Copy out the items word for word, from the very first line down to the line that contains "Action: click(435, 268)", both included.
##### Extracted information #####
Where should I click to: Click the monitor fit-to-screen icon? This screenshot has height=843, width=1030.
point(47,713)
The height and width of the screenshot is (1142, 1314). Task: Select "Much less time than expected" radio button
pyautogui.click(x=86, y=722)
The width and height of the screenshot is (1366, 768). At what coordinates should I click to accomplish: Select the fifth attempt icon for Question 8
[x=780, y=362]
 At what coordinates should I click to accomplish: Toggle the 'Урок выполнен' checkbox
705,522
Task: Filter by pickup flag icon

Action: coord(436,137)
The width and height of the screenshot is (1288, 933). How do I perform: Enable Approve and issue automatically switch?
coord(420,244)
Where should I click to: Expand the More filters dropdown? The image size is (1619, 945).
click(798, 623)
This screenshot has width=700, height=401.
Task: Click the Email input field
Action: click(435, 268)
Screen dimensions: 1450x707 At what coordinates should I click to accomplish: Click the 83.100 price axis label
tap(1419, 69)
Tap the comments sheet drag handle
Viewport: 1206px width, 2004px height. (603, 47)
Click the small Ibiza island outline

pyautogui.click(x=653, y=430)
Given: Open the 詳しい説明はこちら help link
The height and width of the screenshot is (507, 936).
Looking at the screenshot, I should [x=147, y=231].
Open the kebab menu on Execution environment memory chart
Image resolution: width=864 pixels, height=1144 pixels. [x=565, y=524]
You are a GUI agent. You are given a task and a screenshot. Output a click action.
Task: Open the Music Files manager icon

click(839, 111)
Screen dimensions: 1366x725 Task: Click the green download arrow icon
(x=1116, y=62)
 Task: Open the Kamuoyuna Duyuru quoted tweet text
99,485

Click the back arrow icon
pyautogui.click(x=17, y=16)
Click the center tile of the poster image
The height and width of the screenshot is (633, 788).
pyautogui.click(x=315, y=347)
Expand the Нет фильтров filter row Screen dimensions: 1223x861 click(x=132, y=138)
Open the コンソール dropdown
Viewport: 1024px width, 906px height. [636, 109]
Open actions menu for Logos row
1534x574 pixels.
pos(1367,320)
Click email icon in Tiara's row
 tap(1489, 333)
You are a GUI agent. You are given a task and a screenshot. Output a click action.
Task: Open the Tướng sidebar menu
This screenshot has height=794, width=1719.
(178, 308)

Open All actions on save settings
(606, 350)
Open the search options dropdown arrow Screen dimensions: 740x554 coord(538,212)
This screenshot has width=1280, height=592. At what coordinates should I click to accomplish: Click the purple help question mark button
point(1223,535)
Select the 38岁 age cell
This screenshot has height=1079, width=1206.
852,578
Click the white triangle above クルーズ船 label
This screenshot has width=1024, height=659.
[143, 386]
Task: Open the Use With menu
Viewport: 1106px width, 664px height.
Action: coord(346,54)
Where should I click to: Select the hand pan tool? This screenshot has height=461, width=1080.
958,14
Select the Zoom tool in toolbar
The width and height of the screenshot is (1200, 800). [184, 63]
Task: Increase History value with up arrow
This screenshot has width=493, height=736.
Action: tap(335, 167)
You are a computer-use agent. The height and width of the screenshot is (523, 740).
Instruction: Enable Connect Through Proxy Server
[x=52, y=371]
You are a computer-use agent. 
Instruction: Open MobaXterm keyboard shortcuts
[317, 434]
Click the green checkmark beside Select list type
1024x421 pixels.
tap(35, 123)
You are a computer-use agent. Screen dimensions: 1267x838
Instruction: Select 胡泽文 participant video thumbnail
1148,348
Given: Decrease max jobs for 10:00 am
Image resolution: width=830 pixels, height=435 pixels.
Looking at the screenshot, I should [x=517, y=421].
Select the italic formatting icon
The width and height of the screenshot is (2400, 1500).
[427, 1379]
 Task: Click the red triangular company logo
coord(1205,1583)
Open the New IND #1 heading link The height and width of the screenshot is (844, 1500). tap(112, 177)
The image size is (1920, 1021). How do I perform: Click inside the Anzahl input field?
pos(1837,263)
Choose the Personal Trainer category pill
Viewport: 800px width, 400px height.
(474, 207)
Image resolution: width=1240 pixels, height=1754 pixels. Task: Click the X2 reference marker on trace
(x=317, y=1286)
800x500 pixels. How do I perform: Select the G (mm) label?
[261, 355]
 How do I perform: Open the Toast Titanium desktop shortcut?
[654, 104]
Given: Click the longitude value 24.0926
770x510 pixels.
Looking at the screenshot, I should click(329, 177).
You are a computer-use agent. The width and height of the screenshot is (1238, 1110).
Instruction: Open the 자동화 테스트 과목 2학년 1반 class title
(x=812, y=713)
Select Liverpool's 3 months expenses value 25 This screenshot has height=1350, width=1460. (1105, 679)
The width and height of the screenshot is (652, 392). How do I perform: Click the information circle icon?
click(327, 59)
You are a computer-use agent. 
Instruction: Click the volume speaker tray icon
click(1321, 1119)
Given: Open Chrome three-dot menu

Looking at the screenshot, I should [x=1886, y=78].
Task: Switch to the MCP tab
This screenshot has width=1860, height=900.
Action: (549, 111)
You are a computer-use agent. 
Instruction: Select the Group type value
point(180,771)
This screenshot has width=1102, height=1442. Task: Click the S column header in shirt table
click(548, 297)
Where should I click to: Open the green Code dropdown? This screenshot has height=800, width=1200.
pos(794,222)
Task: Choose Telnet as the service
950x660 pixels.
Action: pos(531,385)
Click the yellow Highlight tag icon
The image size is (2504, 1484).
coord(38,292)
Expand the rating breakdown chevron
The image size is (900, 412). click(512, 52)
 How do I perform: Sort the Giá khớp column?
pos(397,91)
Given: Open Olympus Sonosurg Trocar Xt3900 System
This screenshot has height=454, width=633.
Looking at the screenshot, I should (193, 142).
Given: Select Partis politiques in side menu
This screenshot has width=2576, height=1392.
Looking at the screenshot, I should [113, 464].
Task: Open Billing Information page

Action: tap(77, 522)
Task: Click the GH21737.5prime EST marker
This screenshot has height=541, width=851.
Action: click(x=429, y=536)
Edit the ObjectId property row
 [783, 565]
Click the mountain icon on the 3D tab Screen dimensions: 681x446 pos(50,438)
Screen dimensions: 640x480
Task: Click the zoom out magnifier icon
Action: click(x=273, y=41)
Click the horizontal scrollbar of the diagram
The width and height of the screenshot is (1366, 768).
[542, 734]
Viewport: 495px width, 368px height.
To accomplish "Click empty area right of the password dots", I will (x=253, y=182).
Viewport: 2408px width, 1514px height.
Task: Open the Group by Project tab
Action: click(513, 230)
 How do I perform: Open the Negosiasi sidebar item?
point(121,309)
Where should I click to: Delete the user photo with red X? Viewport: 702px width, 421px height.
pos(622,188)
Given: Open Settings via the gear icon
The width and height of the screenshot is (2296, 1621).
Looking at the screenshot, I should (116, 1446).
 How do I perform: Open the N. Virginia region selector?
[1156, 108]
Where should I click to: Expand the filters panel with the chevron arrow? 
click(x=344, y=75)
#####
Right answer ▸
Where should I click to: Click the monitor fit-to-screen icon? This screenshot has height=843, width=1030.
point(47,713)
The height and width of the screenshot is (1142, 1314). Task: Select "Much less time than expected" radio button
pyautogui.click(x=86, y=722)
The width and height of the screenshot is (1366, 768). At what coordinates should I click to accomplish: Select the fifth attempt icon for Question 8
[x=780, y=362]
 At what coordinates should I click to accomplish: Toggle the 'Урок выполнен' checkbox
705,522
Task: Filter by pickup flag icon

Action: coord(436,137)
The width and height of the screenshot is (1288, 933). How do I perform: Enable Approve and issue automatically switch?
coord(420,244)
Where should I click to: Expand the More filters dropdown? The image size is (1619, 945).
click(798, 623)
This screenshot has width=700, height=401.
Task: Click the Email input field
Action: click(435, 268)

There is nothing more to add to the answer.